● **TEKSTFRAGMENT**:

---

Toch zou de ziel ook vandaag de dag nog altijd bestaansrecht kunnen hebben. Niet daar waar een kortzichtig begrip 
haar bestaan ontkent, maar in de wijze waarop we vanuit onze psyche over de werkelijk spreken. Volgens Jung is de enige bestaansvorm waar we werkelijk weet van hebben de psychische bestaansvorm. Zo geredeneerd zou het een misvatting zijn om aan te nemen dat het bestaan alleen maar een bijzondere constellatie van atomen zou zijn. Of, zoals Jung het formuleert: ‘We konden immers met evenveel recht beweren, dat de fysieke bestaansvorm alleen 
maar een abstracte conclusie is uit de reeks van innerlijke (psychische) beelden, 
die wij dankzij onze zintuigen van de materiële werkelijkheid ontvangen.’ Anders gezegd, zelfs de bewering ‘Wij zijn ons brein’ komt uit ons brein voort. De wetenschap die het brein onderzoekt is zelf een product van ons brein. Hier sluit zich dus een cirkel. Je kunt niet met je eigen tanden je eigen tanden opeten.

---

● **OPDRACHT BIJ OEFENING**: Welke bestaansvorm is volgens Jung, zoals het tekstfragment hierboven vermeldt, de enige waar we werkelijk weet van hebben?

● **AANGELEVERDE GEGEVENS**:
---

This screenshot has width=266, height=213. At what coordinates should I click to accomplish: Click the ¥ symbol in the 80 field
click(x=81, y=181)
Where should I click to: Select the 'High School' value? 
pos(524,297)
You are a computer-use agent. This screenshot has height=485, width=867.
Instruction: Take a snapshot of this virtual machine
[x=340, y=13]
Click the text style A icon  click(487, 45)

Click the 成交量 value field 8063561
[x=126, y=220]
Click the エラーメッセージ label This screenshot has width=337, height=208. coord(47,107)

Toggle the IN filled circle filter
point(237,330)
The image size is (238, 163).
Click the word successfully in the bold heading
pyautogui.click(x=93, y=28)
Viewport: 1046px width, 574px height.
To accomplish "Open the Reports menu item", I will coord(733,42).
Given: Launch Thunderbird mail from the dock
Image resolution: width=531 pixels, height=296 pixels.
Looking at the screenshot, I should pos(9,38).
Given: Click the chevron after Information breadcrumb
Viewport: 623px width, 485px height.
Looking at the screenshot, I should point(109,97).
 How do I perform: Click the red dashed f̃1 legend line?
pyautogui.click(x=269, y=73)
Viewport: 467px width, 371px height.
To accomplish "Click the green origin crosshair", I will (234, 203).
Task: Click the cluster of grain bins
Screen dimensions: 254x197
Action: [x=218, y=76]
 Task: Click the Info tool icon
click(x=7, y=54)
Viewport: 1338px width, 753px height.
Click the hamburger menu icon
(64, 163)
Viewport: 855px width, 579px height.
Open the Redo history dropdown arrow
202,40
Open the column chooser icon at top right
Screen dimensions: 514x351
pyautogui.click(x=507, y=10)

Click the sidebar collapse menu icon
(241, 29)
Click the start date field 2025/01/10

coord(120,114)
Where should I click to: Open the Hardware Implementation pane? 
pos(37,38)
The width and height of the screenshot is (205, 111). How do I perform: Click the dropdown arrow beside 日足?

---

● **ANTWOORD**: De psychische bestaansvorm.